I am not even clear why we care about waiting for an
already existing flush to be completed before using the
page to satisfy a read system call.
> Trond
>
>
>
> On Fri, 2009-05-29 at 11:55 -0400, Brian R Cowan wrote:
>
>> Been working this issue with Red hat, and didn't need to go to the list...
>> Well, now I do... You mention that "The main type of workload we're
>> targetting with this patch is the app that opens a file, writes < 4k and
>> then closes the file." Well, it appears that this issue also impacts
>> flushing pages from filesystem caches.
>>
>> The reason this came up in my environment is that our product's build
>> auditing gives the the filesystem cache an interesting workout. When
>> ClearCase audits a build, the build places data in a few places,
>> including:
>> 1) a build audit file that usually resides in /tmp. This build audit is
>> essentially a log of EVERY file open/read/write/delete/rename/etc. that
>> the programs called in the build script make in the clearcase "view"
>> you're building in. As a result, this file can get pretty large.
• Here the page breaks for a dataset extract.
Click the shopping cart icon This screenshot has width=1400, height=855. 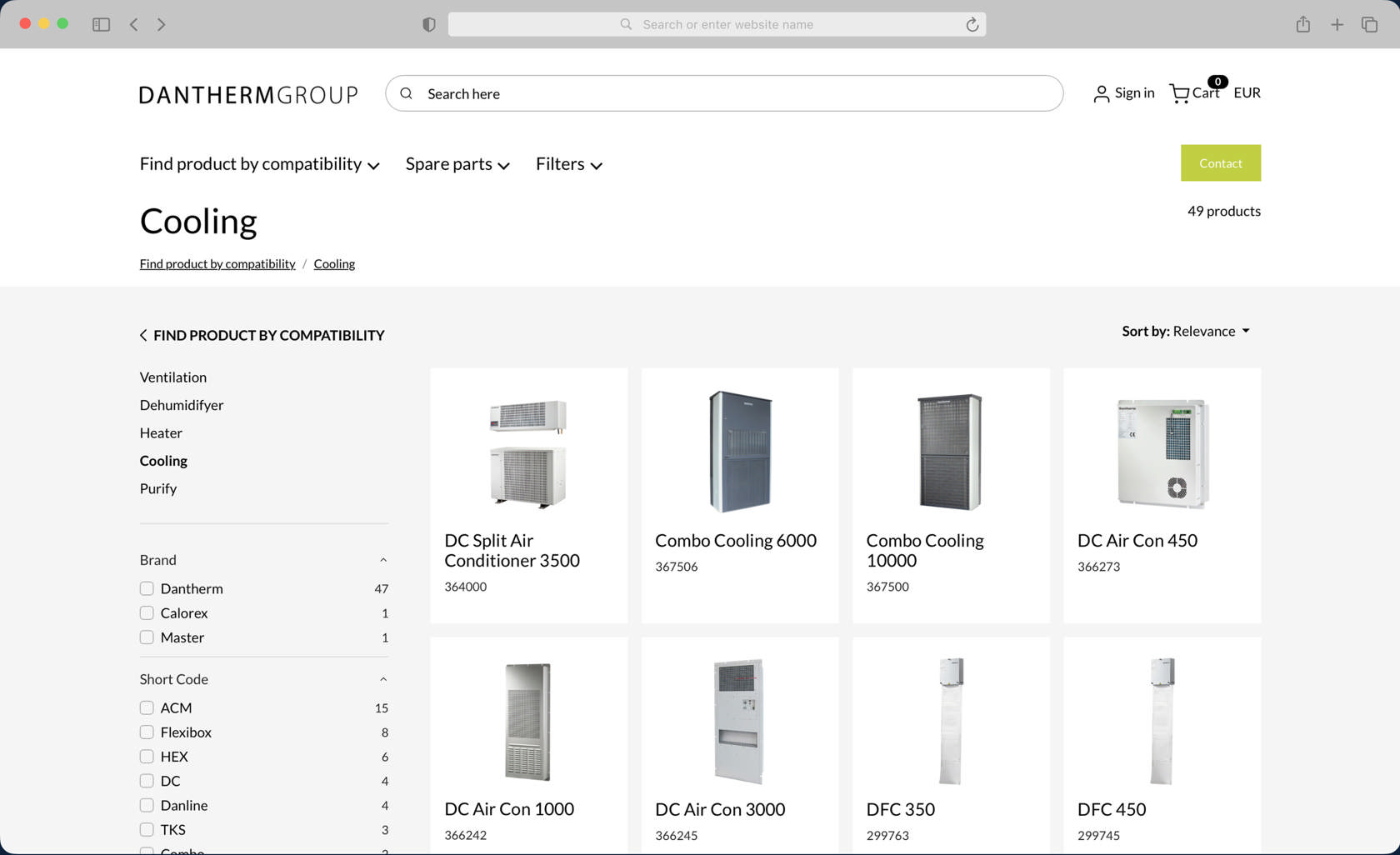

>> 2) The build outputs themselves, which in this case are being written to a
>> remote storage location on a Linux or Solaris server, and
>> 3) a file called .cmake.state, which is a local cache that is written to
>> after the build script completes containing what is essentially a "Bill of
>> materials" for the files created during builds in this "view."
>>
>> We believe that the build audit file access is causing build output to get
>> flushed out of the filesystem cache. These flushes happen *in 4k chunks.*
>> This trips over this change since the cache pages appear to get flushed on
>> an individual basis.
>>
>> One note is that if the build outputs were going to a clearcase view
>> stored on an enterprise-level NAS device, there isn't as much of an issue
>> because many of these return from the stable write request as soon as the
>> data goes into the battery-backed memory disk cache on the NAS. However,
>> it really impacts writes to general-purpose OS's that follow Sun's lead in
>> how they handle "stable" writes. The truly annoying part about this rather
>> subtle change is that the NFS client is specifically ignoring the client
>> mount options since we cannot force the "async" mount option to turn off
>> this behavior.
>>
>> =================================================================
>> Brian Cowan
>> Advisory Software Engineer
>> ClearCase Customer Advocacy Group (CAG)
>> Rational Software
>> IBM Software Group
>> 81 Hartwell Ave
>> Lexington, MA
>>
>> Phone: 1.781.372.3580
>> Web: http://www.ibm.com/software/rational/support/
>>
>>
>> Please be sure to update your PMR using ESR at
>> http://www-306.ibm.com/software/support/probsub.html or cc all
>> correspondence to sw_support@us.ibm.com to be sure your PMR is updated in
>> case I am not available.
>>
>>
>>
>> From:
>> Trond Myklebust <trond.myklebust@fys.uio.no>
>> To:
>> Peter Staubach <staubach@redhat.com>
>> Cc:
>> Chuck Lever <chuck.lever@oracle.com>, Brian R Cowan/Cupertino/IBM@IBMUS,
>> linux-nfs@vger.kernel.org
>> Date:
>> 04/30/2009 05:23 PM
>> Subject:
>> Re: Read/Write NFS I/O performance degraded by FLUSH_STABLE page flushing
>> Sent by:
>> linux-nfs-owner@vger.kernel.org
>>
>>
>>
>> On Thu, 2009-04-30 at 16:41 -0400, Peter Staubach wrote:
>>
>>> Chuck Lever wrote:
>>>
>>>> On Apr 30, 2009, at 4:12 PM, Brian R Cowan wrote:
>>>>
>>>>>
>> http://git.kernel.org/?p=linux/kernel/git/torvalds/linux-2.6.git;a=commitdiff;h=ab0a3dbedc51037f3d2e22ef67717a987b3d15e2
>>
>>
>>> Actually, the "stable" part can be a killer. It depends upon
>>> why and when nfs_flush_inode() is invoked.
>>>
>>> I did quite a bit of work on this aspect of RHEL-5 and discovered
>>> that this particular code was leading to some serious slowdowns.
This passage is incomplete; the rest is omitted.